▶ [Recorded data]:

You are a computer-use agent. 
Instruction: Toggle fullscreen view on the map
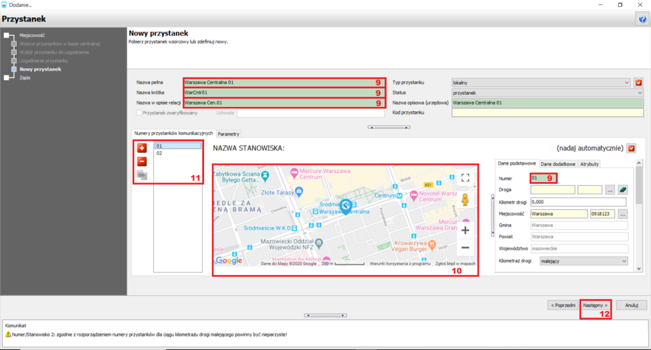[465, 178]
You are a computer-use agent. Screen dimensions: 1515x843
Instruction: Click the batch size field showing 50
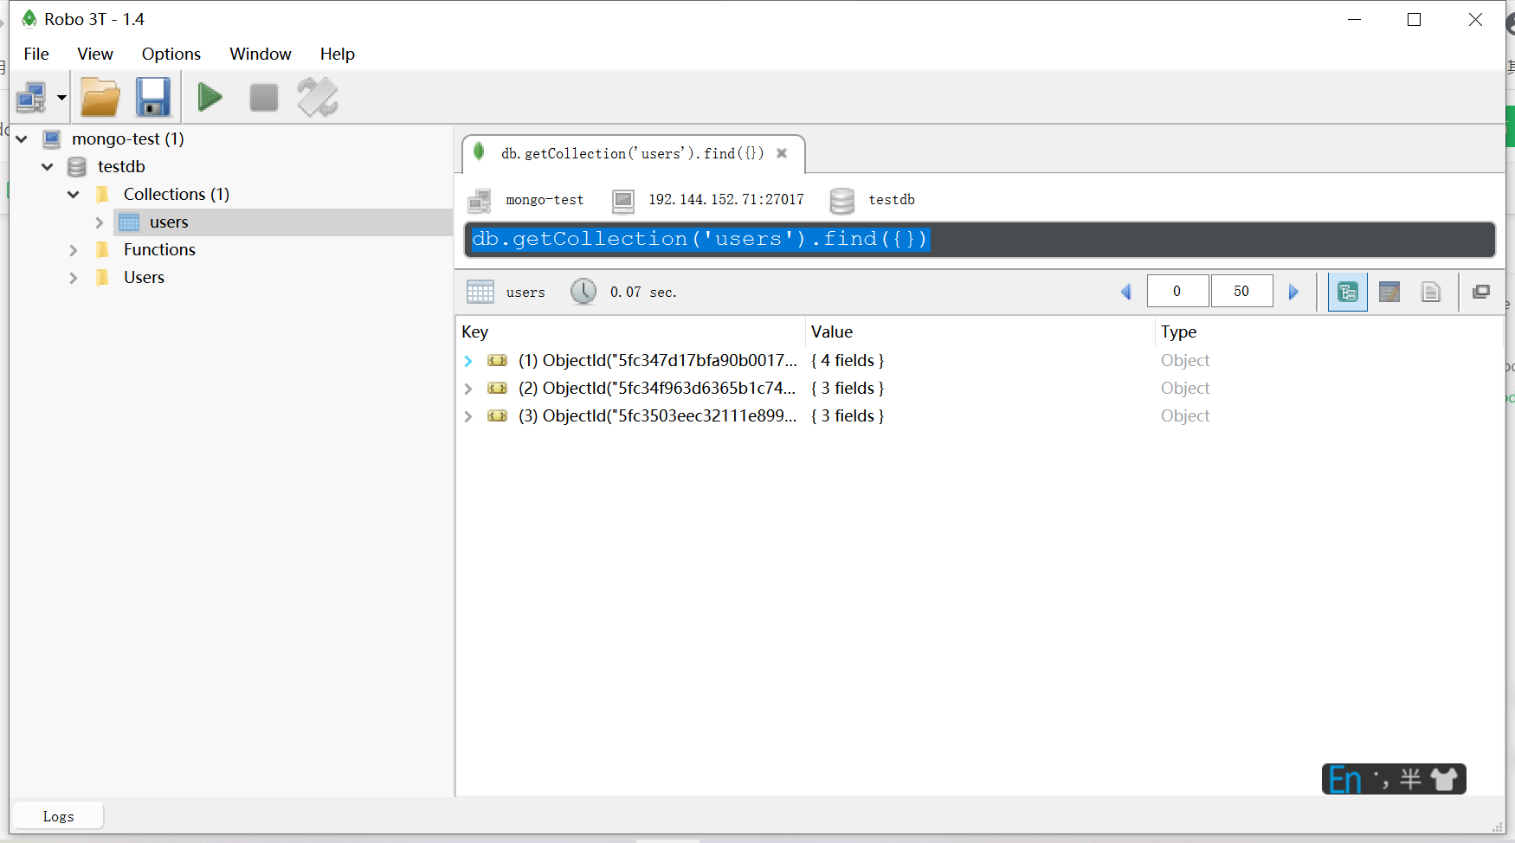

▶ [What is being asked]:
Please copy the preceding records exactly and omit the images.

▶ [Answer section]:
You are a computer-use agent. 
Instruction: Toggle fullscreen view on the map
[465, 178]
You are a computer-use agent. Screen dimensions: 1515x843
Instruction: Click the batch size field showing 50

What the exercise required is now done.